• **Task prompt**
Set down the records again, keeping each line exactly as it is.
____
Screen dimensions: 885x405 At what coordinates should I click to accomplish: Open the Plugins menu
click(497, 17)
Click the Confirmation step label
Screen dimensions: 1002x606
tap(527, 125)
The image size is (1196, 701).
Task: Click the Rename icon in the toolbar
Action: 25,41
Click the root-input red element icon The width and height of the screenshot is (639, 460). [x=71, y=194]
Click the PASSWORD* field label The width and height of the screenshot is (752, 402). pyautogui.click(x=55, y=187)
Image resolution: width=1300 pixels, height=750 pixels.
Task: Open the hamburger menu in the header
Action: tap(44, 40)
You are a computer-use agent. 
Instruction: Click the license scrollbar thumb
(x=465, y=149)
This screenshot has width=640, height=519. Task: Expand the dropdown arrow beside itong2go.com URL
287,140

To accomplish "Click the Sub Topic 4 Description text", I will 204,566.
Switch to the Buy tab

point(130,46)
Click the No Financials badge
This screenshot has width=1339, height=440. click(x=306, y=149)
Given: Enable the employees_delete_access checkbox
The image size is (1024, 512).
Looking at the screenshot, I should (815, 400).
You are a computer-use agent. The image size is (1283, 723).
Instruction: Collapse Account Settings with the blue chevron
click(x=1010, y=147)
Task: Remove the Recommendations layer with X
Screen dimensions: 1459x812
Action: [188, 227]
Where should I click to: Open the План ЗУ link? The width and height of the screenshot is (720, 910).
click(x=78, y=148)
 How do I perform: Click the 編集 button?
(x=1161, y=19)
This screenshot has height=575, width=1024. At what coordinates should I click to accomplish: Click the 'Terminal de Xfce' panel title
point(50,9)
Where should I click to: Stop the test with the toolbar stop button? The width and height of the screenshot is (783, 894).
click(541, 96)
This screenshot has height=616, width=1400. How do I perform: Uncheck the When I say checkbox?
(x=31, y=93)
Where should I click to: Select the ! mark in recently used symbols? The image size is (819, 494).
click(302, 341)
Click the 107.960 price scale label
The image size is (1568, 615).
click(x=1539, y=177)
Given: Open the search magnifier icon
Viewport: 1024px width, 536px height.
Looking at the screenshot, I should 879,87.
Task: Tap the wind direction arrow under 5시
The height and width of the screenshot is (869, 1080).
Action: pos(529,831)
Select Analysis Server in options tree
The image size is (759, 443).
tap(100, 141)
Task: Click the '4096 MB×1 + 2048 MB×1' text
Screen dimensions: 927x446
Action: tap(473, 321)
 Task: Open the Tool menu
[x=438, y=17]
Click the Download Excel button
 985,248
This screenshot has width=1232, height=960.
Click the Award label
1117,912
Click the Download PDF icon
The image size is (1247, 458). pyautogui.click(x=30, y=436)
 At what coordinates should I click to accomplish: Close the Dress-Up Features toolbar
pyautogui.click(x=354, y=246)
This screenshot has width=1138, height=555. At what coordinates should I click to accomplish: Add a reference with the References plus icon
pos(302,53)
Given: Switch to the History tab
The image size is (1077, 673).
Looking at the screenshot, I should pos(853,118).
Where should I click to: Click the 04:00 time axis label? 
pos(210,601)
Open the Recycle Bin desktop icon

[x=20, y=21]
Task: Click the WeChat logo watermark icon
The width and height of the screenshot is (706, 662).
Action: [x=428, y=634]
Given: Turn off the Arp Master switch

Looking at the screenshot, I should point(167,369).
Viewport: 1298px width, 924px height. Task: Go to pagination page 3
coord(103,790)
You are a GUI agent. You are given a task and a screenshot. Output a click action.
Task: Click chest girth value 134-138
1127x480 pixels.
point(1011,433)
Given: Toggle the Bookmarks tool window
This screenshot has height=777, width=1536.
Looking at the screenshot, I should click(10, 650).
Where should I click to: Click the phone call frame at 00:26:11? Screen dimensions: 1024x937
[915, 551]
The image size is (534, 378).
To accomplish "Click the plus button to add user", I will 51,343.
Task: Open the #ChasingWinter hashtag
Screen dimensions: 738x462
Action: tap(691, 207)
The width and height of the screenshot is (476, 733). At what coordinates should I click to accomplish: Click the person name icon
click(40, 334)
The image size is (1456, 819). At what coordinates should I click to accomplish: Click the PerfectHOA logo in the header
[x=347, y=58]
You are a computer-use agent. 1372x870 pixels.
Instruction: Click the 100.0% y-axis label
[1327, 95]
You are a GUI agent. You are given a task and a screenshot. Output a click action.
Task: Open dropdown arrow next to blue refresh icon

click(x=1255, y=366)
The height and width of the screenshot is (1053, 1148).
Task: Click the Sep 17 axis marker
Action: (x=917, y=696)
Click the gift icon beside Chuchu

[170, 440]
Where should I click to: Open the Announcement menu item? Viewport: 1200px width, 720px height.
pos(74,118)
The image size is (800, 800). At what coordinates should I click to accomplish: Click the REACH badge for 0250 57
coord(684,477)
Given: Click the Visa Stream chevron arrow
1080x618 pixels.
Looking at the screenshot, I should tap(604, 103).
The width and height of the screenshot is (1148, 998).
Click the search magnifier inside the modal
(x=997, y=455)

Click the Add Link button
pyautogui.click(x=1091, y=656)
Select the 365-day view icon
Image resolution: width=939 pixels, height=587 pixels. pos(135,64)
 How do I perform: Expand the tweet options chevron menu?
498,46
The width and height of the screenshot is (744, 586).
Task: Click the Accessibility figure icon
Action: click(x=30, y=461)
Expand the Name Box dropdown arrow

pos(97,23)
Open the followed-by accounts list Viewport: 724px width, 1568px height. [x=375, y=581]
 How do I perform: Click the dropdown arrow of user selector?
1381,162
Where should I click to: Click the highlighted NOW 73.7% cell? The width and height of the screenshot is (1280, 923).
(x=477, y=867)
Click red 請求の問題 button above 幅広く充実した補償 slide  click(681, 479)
____
• **Task response**
Screen dimensions: 885x405 At what coordinates should I click to accomplish: Open the Plugins menu
click(497, 17)
Click the Confirmation step label
Screen dimensions: 1002x606
tap(527, 125)
The image size is (1196, 701).
Task: Click the Rename icon in the toolbar
Action: 25,41
Click the root-input red element icon The width and height of the screenshot is (639, 460). [x=71, y=194]
Click the PASSWORD* field label The width and height of the screenshot is (752, 402). pyautogui.click(x=55, y=187)
Image resolution: width=1300 pixels, height=750 pixels.
Task: Open the hamburger menu in the header
Action: tap(44, 40)
You are a computer-use agent. 
Instruction: Click the license scrollbar thumb
(x=465, y=149)
This screenshot has width=640, height=519. Task: Expand the dropdown arrow beside itong2go.com URL
287,140

To accomplish "Click the Sub Topic 4 Description text", I will 204,566.
Switch to the Buy tab

point(130,46)
Click the No Financials badge
This screenshot has width=1339, height=440. click(x=306, y=149)
Given: Enable the employees_delete_access checkbox
The image size is (1024, 512).
Looking at the screenshot, I should (815, 400).
You are a computer-use agent. The image size is (1283, 723).
Instruction: Collapse Account Settings with the blue chevron
click(x=1010, y=147)
Task: Remove the Recommendations layer with X
Screen dimensions: 1459x812
Action: [188, 227]
Where should I click to: Open the План ЗУ link? The width and height of the screenshot is (720, 910).
click(x=78, y=148)
 How do I perform: Click the 編集 button?
(x=1161, y=19)
This screenshot has height=575, width=1024. At what coordinates should I click to accomplish: Click the 'Terminal de Xfce' panel title
point(50,9)
Where should I click to: Stop the test with the toolbar stop button? The width and height of the screenshot is (783, 894).
click(541, 96)
This screenshot has height=616, width=1400. How do I perform: Uncheck the When I say checkbox?
(x=31, y=93)
Where should I click to: Select the ! mark in recently used symbols? The image size is (819, 494).
click(302, 341)
Click the 107.960 price scale label
The image size is (1568, 615).
click(x=1539, y=177)
Given: Open the search magnifier icon
Viewport: 1024px width, 536px height.
Looking at the screenshot, I should 879,87.
Task: Tap the wind direction arrow under 5시
The height and width of the screenshot is (869, 1080).
Action: pos(529,831)
Select Analysis Server in options tree
The image size is (759, 443).
tap(100, 141)
Task: Click the '4096 MB×1 + 2048 MB×1' text
Screen dimensions: 927x446
Action: tap(473, 321)
 Task: Open the Tool menu
[x=438, y=17]
Click the Download Excel button
 985,248
This screenshot has width=1232, height=960.
Click the Award label
1117,912
Click the Download PDF icon
The image size is (1247, 458). pyautogui.click(x=30, y=436)
 At what coordinates should I click to accomplish: Close the Dress-Up Features toolbar
pyautogui.click(x=354, y=246)
This screenshot has width=1138, height=555. At what coordinates should I click to accomplish: Add a reference with the References plus icon
pos(302,53)
Given: Switch to the History tab
The image size is (1077, 673).
Looking at the screenshot, I should pos(853,118).
Where should I click to: Click the 04:00 time axis label? 
pos(210,601)
Open the Recycle Bin desktop icon

[x=20, y=21]
Task: Click the WeChat logo watermark icon
The width and height of the screenshot is (706, 662).
Action: [x=428, y=634]
Given: Turn off the Arp Master switch

Looking at the screenshot, I should point(167,369).
Viewport: 1298px width, 924px height. Task: Go to pagination page 3
coord(103,790)
You are a GUI agent. You are given a task and a screenshot. Output a click action.
Task: Click chest girth value 134-138
1127x480 pixels.
point(1011,433)
Given: Toggle the Bookmarks tool window
This screenshot has height=777, width=1536.
Looking at the screenshot, I should click(10, 650).
Where should I click to: Click the phone call frame at 00:26:11? Screen dimensions: 1024x937
[915, 551]
The image size is (534, 378).
To accomplish "Click the plus button to add user", I will 51,343.
Task: Open the #ChasingWinter hashtag
Screen dimensions: 738x462
Action: tap(691, 207)
The width and height of the screenshot is (476, 733). At what coordinates should I click to accomplish: Click the person name icon
click(40, 334)
The image size is (1456, 819). At what coordinates should I click to accomplish: Click the PerfectHOA logo in the header
[x=347, y=58]
You are a computer-use agent. 1372x870 pixels.
Instruction: Click the 100.0% y-axis label
[1327, 95]
You are a GUI agent. You are given a task and a screenshot. Output a click action.
Task: Open dropdown arrow next to blue refresh icon

click(x=1255, y=366)
The height and width of the screenshot is (1053, 1148).
Task: Click the Sep 17 axis marker
Action: (x=917, y=696)
Click the gift icon beside Chuchu

[170, 440]
Where should I click to: Open the Announcement menu item? Viewport: 1200px width, 720px height.
pos(74,118)
The image size is (800, 800). At what coordinates should I click to accomplish: Click the REACH badge for 0250 57
coord(684,477)
Given: Click the Visa Stream chevron arrow
1080x618 pixels.
Looking at the screenshot, I should tap(604, 103).
The width and height of the screenshot is (1148, 998).
Click the search magnifier inside the modal
(x=997, y=455)

Click the Add Link button
pyautogui.click(x=1091, y=656)
Select the 365-day view icon
Image resolution: width=939 pixels, height=587 pixels. pos(135,64)
 How do I perform: Expand the tweet options chevron menu?
498,46
The width and height of the screenshot is (744, 586).
Task: Click the Accessibility figure icon
Action: click(x=30, y=461)
Expand the Name Box dropdown arrow

pos(97,23)
Open the followed-by accounts list Viewport: 724px width, 1568px height. [x=375, y=581]
 How do I perform: Click the dropdown arrow of user selector?
1381,162
Where should I click to: Click the highlighted NOW 73.7% cell? The width and height of the screenshot is (1280, 923).
(x=477, y=867)
Click red 請求の問題 button above 幅広く充実した補償 slide  click(681, 479)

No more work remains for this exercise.